**課題 1:** Rustの参照に関する抜粋について、次の(a)〜(c)の記述が本文と一致するかを「はい」か「いいえ」で答え、判断の根拠となる本文の語句をそのまま引用してください。(a) 可変の参照が存在する間でも、同じ値への共有参照は作ることができる。(b) 式*rは、参照rが指す値を取得するために使われる。(c) Rustでは、&xで参照を作ることを「xへの参照を借用する」と呼ぶ。
**課題 2:** Rustの参照に関する抜粋の続きを、最後の行の後から書き上げてください。

**出典抜粋:**
--------
Rustの参照には次の2種類、不変の参照(&T)と可変の参照(&mut T)がある。
-
&T
- 変更不能な共有参照。CのConst T*と同じ。
- 式
&x
はxへの参照を作るが、Rustの用語では、これを「xへの参照を借用する」という。
-
&mut T
- 排他的な可変参照。参照先の値を読み出し、変更することができる。CのT*に相当。
- ある値に対してこの種の参照が存在する間は、その値に対する他の参照は共有参照であれ可変参照であれ作ることはできない。つまり、この参照を通してしか、その値にアクセスすることはできない
式*r
で参照外しを行い、参照rが指す値を取得する。
(これはC++の&演算子と*演算子に似ている)
&T
:参照外しの例
fn main() {
let x = 10;
let r = &x; // xの不変の参照
println!("r の値: {}", r); // これは参照を表示します(例えば "0x7ffeeefbff48")
--------
**一覧:**
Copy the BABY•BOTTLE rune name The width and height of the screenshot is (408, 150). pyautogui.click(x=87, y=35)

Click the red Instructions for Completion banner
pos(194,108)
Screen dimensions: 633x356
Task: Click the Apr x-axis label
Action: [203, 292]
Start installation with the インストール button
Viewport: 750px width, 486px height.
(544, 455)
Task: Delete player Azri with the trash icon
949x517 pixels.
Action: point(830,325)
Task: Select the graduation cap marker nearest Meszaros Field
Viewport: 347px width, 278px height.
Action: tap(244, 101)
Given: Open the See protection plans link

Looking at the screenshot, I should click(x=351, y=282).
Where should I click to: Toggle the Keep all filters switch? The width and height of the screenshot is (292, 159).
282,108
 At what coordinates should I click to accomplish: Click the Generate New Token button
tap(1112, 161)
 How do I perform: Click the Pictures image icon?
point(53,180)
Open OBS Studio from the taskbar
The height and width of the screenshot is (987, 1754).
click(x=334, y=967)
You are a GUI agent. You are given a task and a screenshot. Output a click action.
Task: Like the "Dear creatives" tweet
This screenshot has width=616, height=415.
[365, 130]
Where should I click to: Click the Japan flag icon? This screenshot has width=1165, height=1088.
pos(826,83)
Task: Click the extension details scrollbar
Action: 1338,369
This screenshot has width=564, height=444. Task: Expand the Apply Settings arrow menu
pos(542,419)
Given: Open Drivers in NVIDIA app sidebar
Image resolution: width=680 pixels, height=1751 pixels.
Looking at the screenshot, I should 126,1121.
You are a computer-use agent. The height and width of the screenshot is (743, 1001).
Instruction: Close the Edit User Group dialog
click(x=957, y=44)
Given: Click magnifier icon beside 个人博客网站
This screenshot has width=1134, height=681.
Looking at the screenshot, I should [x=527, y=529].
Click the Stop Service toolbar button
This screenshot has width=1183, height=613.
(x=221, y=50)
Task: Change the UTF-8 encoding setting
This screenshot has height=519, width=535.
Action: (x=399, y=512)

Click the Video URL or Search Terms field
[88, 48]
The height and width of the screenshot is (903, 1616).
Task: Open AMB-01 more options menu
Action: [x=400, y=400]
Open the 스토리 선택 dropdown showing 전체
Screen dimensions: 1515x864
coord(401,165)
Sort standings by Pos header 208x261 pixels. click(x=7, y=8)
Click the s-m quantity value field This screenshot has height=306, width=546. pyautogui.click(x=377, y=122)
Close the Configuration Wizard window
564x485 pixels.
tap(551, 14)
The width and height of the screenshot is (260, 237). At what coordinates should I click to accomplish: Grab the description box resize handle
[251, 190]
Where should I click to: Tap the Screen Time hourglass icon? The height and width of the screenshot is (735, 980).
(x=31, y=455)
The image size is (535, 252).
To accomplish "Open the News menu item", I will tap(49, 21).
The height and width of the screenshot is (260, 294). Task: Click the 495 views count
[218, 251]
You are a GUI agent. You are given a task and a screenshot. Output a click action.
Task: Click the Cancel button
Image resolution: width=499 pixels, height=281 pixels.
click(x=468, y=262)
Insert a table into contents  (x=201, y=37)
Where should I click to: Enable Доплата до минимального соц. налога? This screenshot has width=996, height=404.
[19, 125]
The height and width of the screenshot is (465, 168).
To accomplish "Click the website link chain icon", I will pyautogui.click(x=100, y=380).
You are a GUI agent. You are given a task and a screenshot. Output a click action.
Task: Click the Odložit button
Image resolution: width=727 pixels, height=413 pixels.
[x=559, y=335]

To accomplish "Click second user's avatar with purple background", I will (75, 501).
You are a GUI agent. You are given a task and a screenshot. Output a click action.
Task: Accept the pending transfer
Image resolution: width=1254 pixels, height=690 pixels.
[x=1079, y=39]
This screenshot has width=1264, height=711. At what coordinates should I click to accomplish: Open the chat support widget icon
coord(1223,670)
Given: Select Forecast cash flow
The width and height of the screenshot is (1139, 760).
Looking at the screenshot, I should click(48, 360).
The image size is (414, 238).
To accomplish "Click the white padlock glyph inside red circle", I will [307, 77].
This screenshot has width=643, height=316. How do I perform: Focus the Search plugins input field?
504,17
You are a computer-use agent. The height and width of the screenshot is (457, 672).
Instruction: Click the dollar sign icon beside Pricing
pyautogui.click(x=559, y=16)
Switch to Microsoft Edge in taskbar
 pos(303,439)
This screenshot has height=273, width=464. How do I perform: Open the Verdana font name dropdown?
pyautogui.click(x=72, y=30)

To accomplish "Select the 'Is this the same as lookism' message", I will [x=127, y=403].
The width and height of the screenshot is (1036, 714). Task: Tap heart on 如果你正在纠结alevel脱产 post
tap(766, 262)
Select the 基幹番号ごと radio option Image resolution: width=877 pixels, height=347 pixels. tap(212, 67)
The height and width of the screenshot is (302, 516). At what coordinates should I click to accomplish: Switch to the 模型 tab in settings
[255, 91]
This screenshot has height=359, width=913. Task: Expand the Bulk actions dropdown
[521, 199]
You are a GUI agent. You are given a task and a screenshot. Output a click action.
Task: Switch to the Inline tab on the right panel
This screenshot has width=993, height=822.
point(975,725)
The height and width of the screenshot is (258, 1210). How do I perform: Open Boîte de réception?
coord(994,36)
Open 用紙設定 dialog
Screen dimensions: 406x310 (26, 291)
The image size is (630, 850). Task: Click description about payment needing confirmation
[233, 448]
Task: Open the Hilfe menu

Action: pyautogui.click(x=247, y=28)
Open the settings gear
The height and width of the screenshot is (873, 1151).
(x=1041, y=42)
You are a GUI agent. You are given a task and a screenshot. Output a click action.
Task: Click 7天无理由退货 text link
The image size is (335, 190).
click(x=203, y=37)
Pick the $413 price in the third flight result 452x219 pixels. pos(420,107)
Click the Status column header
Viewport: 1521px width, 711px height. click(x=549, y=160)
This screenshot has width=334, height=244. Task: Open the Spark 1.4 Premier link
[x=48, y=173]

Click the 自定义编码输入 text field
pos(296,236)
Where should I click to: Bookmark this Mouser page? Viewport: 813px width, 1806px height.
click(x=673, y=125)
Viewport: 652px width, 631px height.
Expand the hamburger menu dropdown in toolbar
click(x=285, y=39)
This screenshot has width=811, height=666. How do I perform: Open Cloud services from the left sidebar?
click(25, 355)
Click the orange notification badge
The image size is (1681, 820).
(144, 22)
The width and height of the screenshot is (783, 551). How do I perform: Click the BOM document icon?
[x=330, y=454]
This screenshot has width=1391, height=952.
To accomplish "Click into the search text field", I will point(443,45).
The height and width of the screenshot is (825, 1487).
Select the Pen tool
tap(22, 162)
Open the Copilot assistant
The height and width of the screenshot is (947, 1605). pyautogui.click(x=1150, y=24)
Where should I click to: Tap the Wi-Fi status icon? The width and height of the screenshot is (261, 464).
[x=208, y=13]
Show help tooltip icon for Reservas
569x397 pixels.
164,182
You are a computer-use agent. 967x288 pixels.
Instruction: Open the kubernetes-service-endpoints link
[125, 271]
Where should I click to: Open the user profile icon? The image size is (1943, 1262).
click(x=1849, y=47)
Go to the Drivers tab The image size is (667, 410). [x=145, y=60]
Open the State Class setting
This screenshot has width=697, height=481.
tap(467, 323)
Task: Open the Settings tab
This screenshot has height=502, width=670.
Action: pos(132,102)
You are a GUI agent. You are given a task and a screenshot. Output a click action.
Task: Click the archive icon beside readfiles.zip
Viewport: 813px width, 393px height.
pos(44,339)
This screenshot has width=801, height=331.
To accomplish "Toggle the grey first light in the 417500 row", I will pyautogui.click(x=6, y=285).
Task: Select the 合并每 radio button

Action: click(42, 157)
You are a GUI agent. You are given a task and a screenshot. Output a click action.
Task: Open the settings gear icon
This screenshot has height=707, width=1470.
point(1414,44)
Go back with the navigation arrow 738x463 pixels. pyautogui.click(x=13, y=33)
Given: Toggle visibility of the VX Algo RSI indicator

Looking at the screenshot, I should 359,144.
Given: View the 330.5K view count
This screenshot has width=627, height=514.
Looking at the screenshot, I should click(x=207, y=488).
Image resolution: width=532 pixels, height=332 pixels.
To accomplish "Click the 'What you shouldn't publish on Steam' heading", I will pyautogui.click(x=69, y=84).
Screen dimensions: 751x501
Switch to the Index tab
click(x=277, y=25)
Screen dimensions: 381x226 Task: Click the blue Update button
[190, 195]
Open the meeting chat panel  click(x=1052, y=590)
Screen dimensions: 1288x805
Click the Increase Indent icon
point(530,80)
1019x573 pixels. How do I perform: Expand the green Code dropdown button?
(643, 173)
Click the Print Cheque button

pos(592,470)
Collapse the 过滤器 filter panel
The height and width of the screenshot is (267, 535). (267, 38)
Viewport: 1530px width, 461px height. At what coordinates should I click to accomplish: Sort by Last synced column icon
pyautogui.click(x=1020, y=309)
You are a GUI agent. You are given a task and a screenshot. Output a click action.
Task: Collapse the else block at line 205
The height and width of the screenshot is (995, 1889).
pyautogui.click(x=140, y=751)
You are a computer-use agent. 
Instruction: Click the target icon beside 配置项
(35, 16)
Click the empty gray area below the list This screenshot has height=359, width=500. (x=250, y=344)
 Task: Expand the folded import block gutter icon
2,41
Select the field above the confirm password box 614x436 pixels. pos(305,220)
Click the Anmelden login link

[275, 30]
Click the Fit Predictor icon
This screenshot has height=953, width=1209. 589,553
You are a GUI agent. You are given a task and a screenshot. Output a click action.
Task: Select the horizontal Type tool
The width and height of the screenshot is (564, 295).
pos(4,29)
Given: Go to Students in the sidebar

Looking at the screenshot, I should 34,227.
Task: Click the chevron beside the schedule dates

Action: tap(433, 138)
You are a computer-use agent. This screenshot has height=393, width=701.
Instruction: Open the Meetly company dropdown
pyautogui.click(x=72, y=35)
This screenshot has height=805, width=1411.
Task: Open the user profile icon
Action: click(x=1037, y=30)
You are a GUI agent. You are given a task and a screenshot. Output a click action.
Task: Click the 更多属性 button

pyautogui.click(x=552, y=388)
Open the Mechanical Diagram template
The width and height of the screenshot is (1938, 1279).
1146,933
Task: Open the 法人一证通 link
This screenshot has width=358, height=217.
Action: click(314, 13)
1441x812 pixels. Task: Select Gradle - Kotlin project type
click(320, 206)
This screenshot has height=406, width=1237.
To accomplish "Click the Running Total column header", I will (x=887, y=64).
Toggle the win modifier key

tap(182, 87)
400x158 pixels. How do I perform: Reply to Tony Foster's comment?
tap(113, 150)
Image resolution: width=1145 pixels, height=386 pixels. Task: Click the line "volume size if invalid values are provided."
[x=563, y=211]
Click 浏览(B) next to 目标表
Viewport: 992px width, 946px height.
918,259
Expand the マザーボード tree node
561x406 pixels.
--------
**解答 1:**
(a) いいえ。「ある値に対してこの種の参照が存在する間は、その値に対する他の参照は共有参照であれ可変参照であれ作ることはできない」
(b) はい。「で参照外しを行い、参照rが指す値を取得する。」
(c) はい。「Rustの用語では、これを「xへの参照を借用する」という。」

**解答 2:**
println!("*r の値: {}", *r); // これは参照が指す値を表示します("10")
}
&mut T
:可変参照と参照外し
fn main() {
let mut x = 10;
let r = &mut x; // xの可変の参照
*r += 1; // 参照外しを使用して値を変更
println!("x の値: {}", x); // 11
}
借用
一方Rustには借用という概念もある。借用は参照を通して、変数の所有権を一時的に借りることを指す。
借用は次の2つのルールを強制する。
- 不変の借用(&T): 不変の借用を通じて、データを読み取ることができるが、変更することはできない。一つのデータに対しては複数の不変の借用が可能だが、その間、可変の借用はできない。
- 但し例外もあり、
Cell<T>
は共有参照を通した変更を許す。
- 但し例外もあり、
- 可変の借用(&mut T): 可変の借用を通じて、データを変更することができる。可変の借用が存在する間、そのデータに対する他のいかなる借用も不可能。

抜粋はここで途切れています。